Por Gustavo Martins-Coelho (com TO)

Ainda Sábado, 30 de Julho de 2005. Chartres auto-intitula-se: «a capital da luz e do perfume». Quanto ao perfume, é discutível, até porque, segundo o Guê, a verdadeira capital do perfume é Grasse (é lá que é produzido, na totalidade, o famoso «Chanel n.º 5» [1]). Quanto à luz, contudo, não há dúvida de que nenhuma outra cidade sabe usá-la como Chartres. Qual não foi o nosso espanto, chegados à praça em frente à Catedral, ao vermos projectado nesta um puzzle luminoso: esculturas, vitrais e paredes lisas iam surgindo, um após outro, ao som de música sacra. O espectáculo culminava com uma projecção dum fragmento de vitral, representando Nossa Senhora entronada e o Menino Jesus. Simplesmente fantástico! Porém, se pensávamos que as surpresas tinham acabado, desenganámo-nos quando contornámos a Catedral. A entrada lateral esquerda foi — literalmente — pintada de luz. As estátuas dos santos, as colunas, as paredes — até as pedras da escadaria — reluziam a cores garridas e perfeitamente desenhadas sobre a pedra.
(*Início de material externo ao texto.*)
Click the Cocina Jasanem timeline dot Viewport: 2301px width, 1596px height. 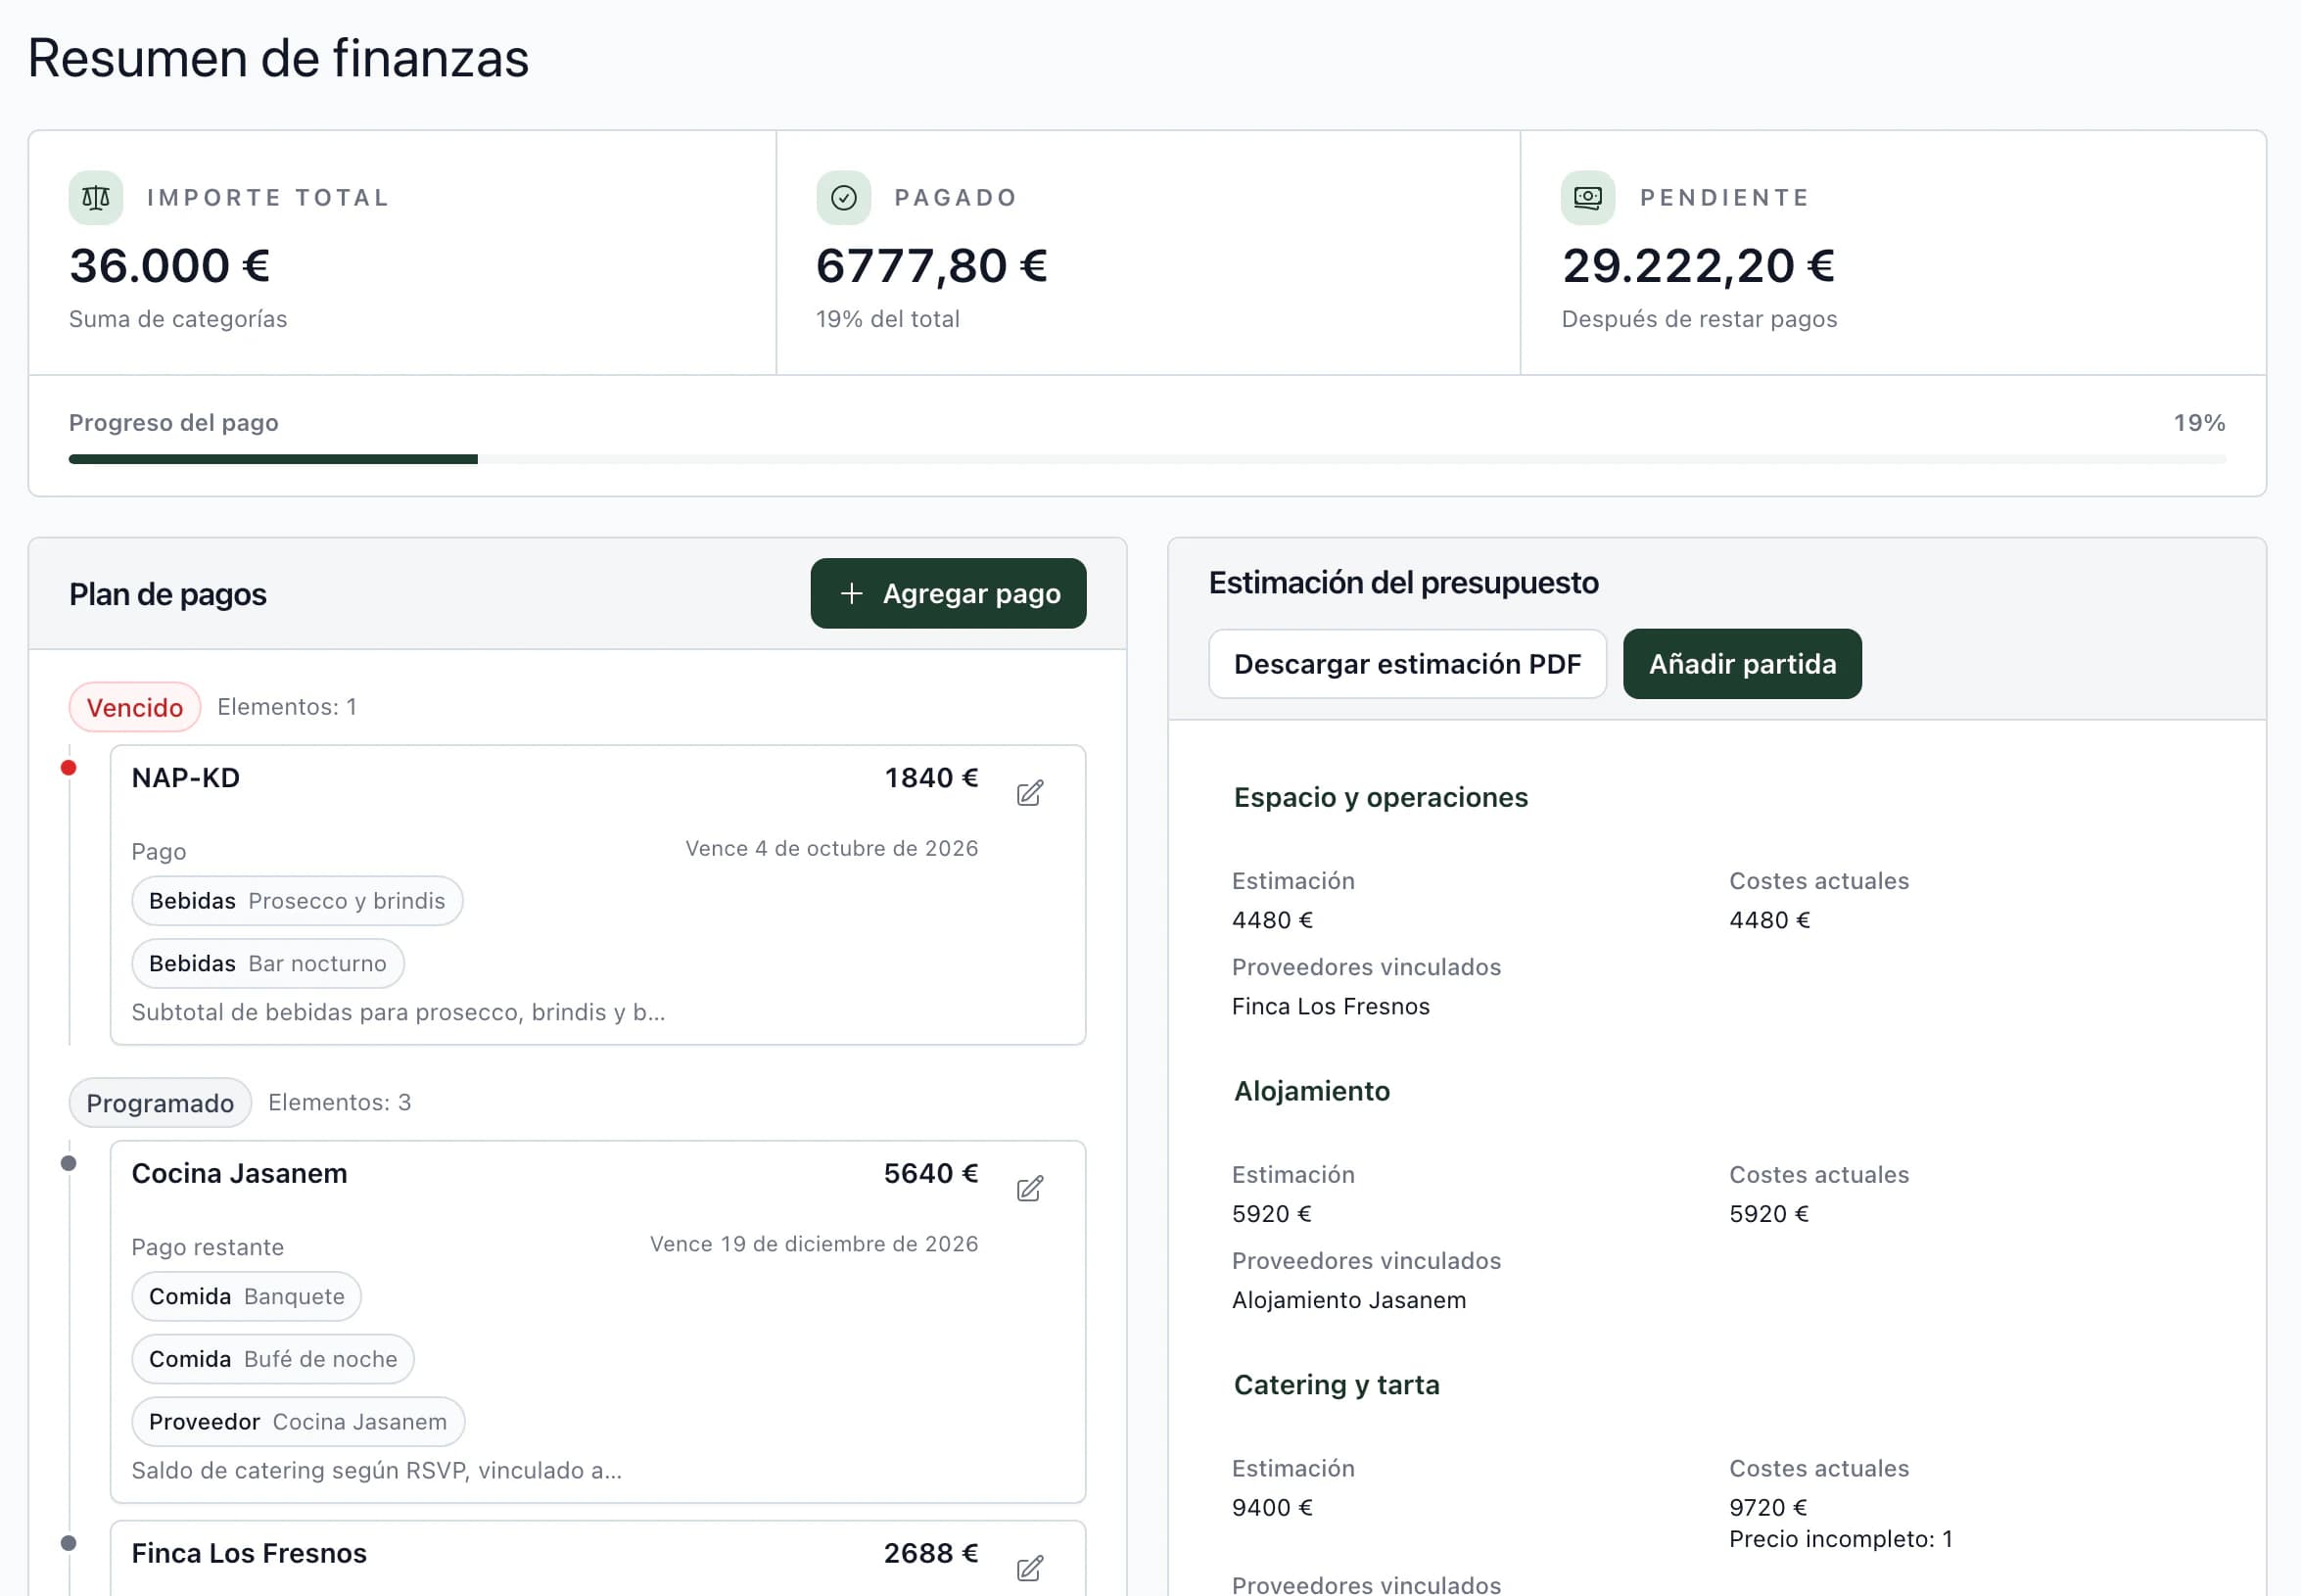68,1163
Domingo, 31 de Julho de 2005. Iniciámos o nosso périplo pela cidade, tendo começado por visitar o interior da Catedral, depois de reencontrarmos o seu exterior despido de luzes. Ainda assim, não era a falta dessa luz exterior que a fazia perder o seu encanto, pois a luz do interior, coada pelos vitrais mundialmente famosos, era também deslumbrante. Além disso, outro ponto de interesse era a representação da vida de Maria e de Jesus, esculpida em pedra à volta do altar.

Saindo da Catedral, passámos em frente ao Museu de Belas-Artes, descemos uma data de escadas e chegámos à Igreja de S.to André, que estava fechada. Procurámos a Capela St. Émain, mas não a encontrámos. Prosseguindo a odisseia das igrejas fechadas, por ruas e ruelas descobrimos as características casas da cidade. Finalmente, a Igreja de S. Pedro estava também fechada. Com os narizes a doer de tanto bater em portas de igreja fechadas, partimos para Paris.